Entering their third decade, the N.Y. based trio dropped their ninth studio album and first in four years on Tuesday, entitled “Barragán.”
Following it’s predecessor, “Penny Sparkle,” the album finds itself straying from the dissonant, lush noise that launched the band’s success, trading in their signature cheeky weirdness for contained minimalism.
The title track, “Barragán,” spanish word meaning warrior, gives the album a flute-lilted, Don Quixote-esque opening. Sounding like the beginning of an epic narrative, one would expect to be whisked away into a dreamscape of a story. Except, it doesn’t quite seem to go anywhere. Everything is so all over the map that it takes a few listens to warm up to but it definitely does not falter.
Vocalist Kazu Makino lulls listeners in “The One I Love.”
“She does nothing all day, but sit down and cry,” Makino coos in her angelic baby voice, accompanied by harpsichords and flutes.
Heading in yet another direction, “Dripping” has a driving beat and a definite Stone Roses groove. Electronic instruments are applied lavishly, with Simone Pace’s vocals sprinkled throughout.
The single “No More Honey” is the closest we get to pre-2010’s Blonde Redhead, with magnetic riffs courtesy of guitarist Amadeo Pace. Lyrically, Makino is right on point with prior albums, “Whatever you do, I won’t be sorry,” she warns delicately, before Pace’s guitar sweeps her away into a rainfall of pure Blonde Redhead shoegaze.
After “No More Honey,” the album slows down remarkably, with the mostly instrumental “Mine To Be Had” hitting just below the nine minute mark.

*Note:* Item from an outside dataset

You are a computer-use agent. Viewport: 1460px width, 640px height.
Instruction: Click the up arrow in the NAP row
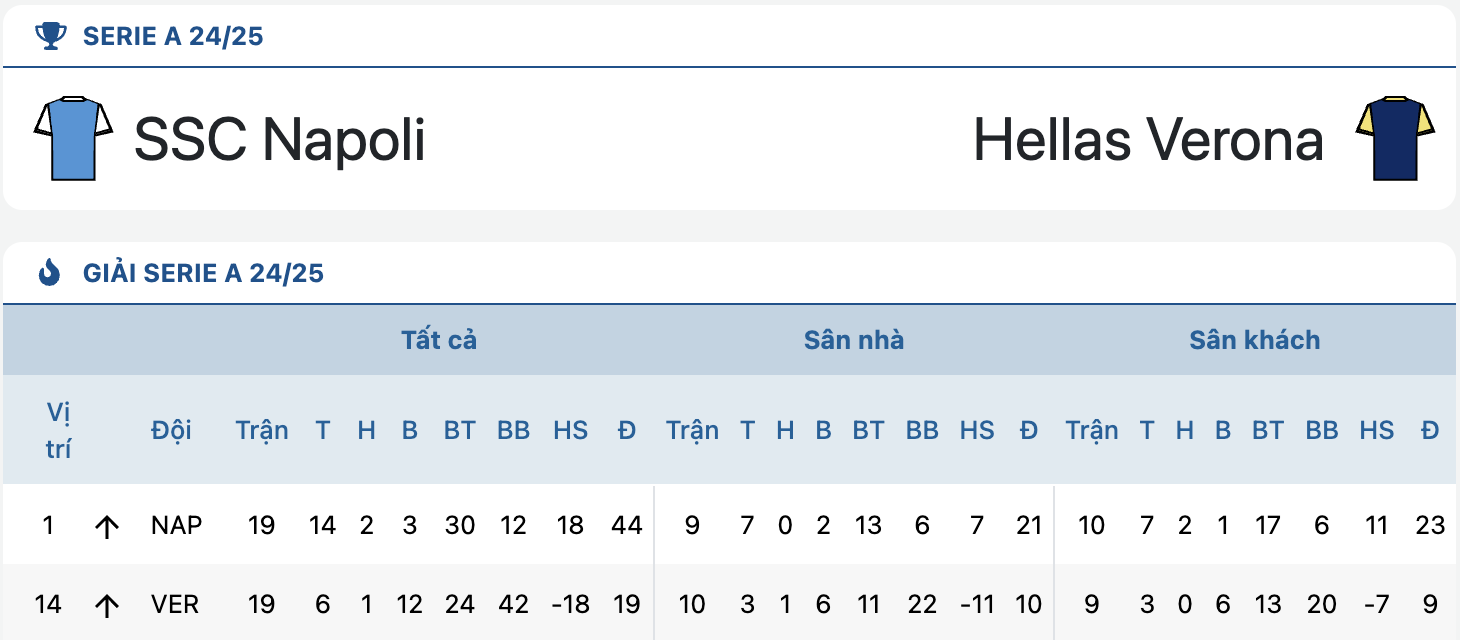click(106, 526)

Closing out the album, however, is “Seven Two,” a beautifully haunting duet between ex-lovers singer Makino and guitarist Pace, ending everything on a pointed note.
“Barragán” is different in it’s funky, tightly contained and absolutely experimental. After being on the scene for over two decades, one can only appreciate the fact that Blonde Redhead is alive and well and not content with sticking to the same devices that captured audiences so long ago.
Long time listeners may turn their backs in disappointment but if you’re willing to embrace the unabashed weirdness that Blonde Redhead will forever be, “Barragán” is a fine addition to that collection of yours.